YOUR OBJECTIVE
How many lines of the material below contain the string "width"? Reply with the number only.

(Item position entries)
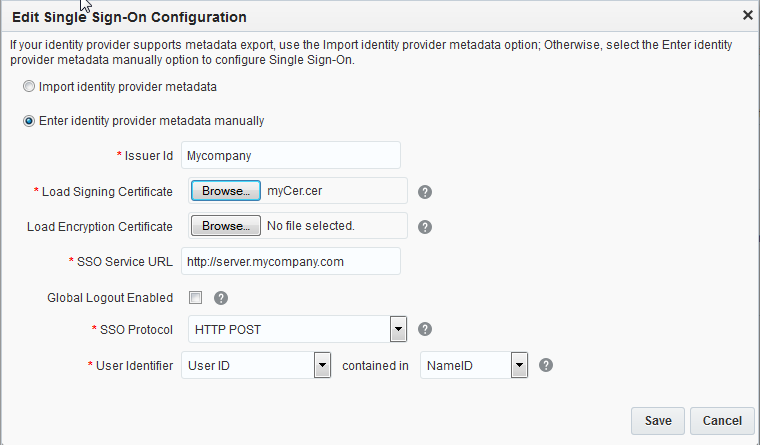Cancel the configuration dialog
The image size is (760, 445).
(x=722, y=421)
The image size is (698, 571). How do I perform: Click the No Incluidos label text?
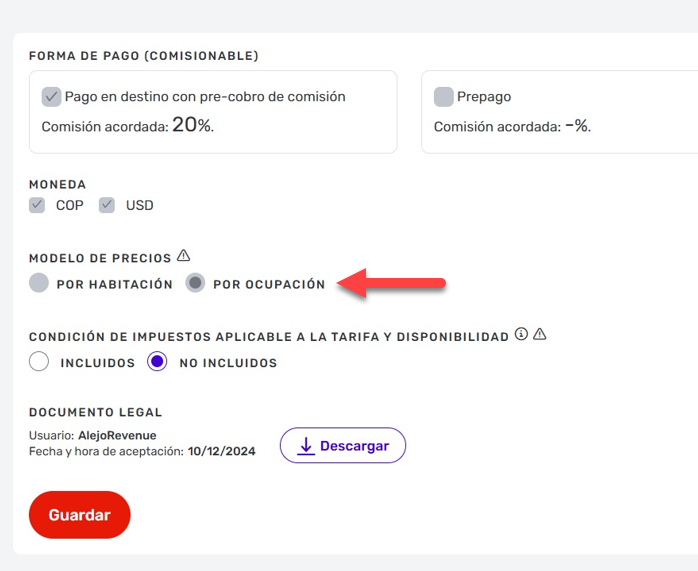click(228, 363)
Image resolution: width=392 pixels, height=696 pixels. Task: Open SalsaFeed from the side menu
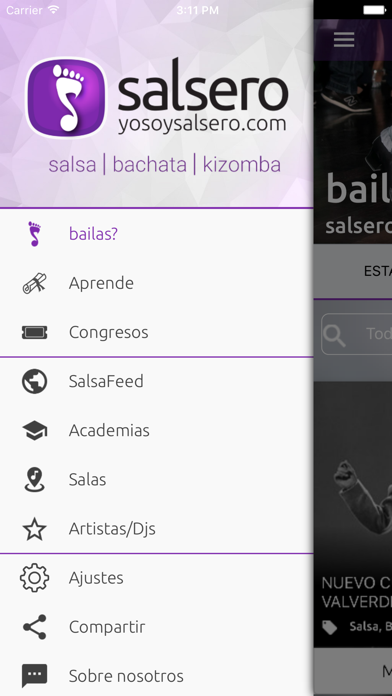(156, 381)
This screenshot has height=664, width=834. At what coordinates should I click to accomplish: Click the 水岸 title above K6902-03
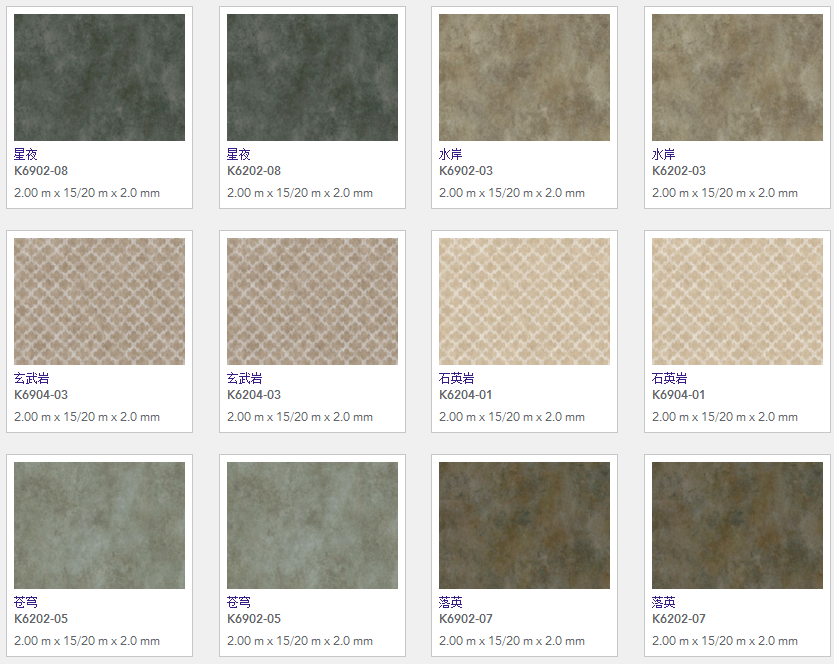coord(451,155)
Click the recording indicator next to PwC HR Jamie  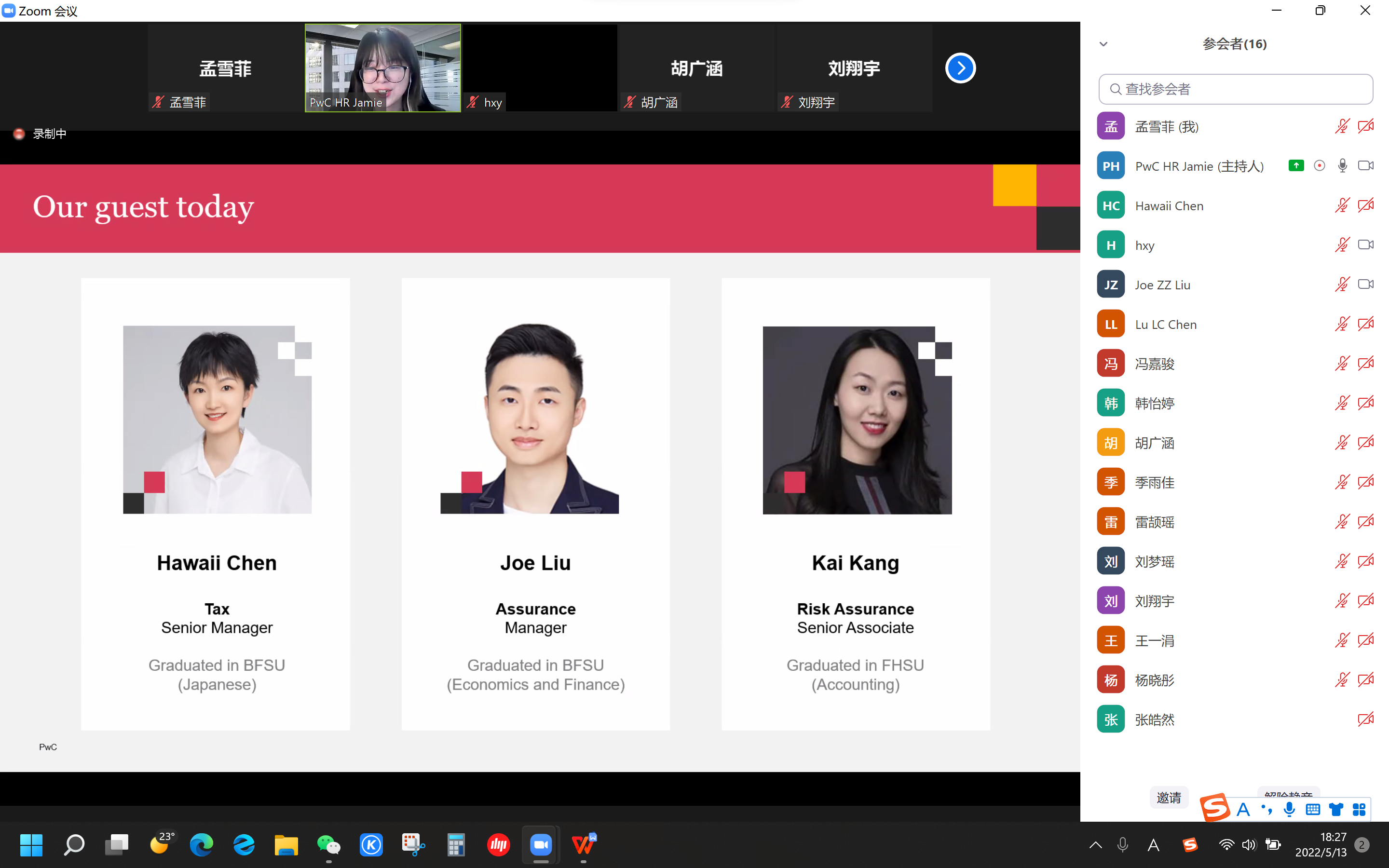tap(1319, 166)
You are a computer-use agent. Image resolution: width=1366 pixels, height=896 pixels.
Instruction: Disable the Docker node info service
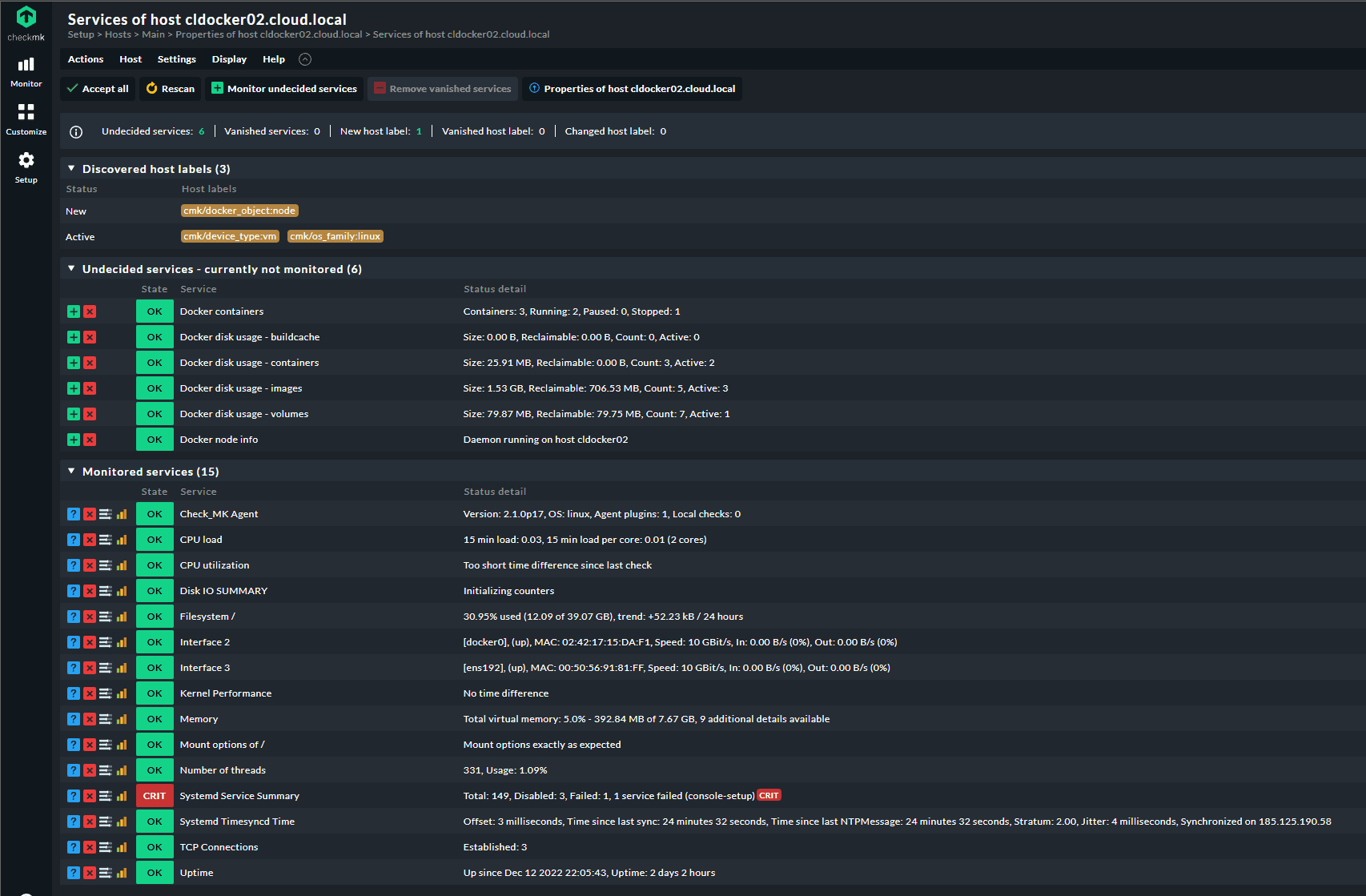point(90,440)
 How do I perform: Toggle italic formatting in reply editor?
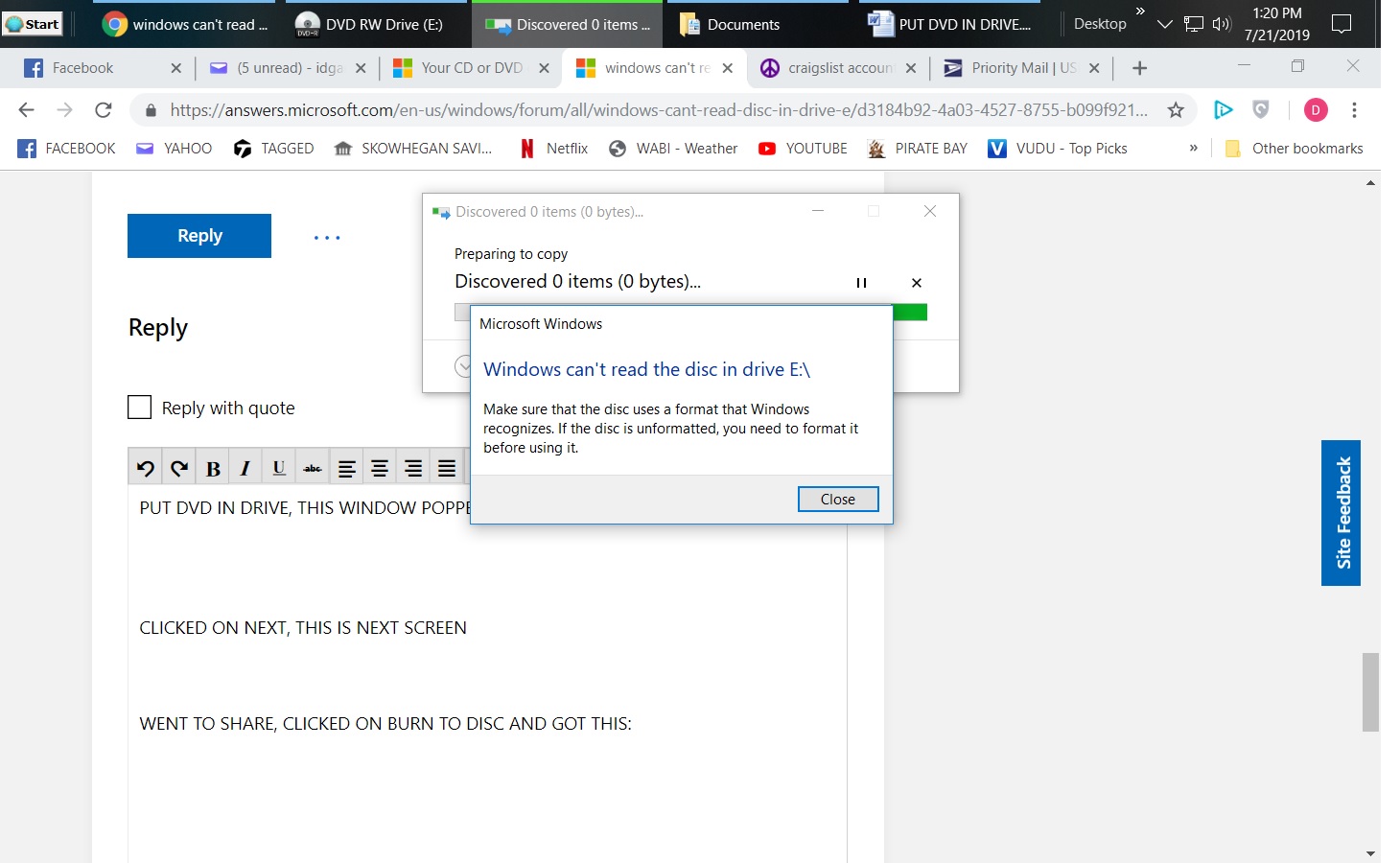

REPLY
3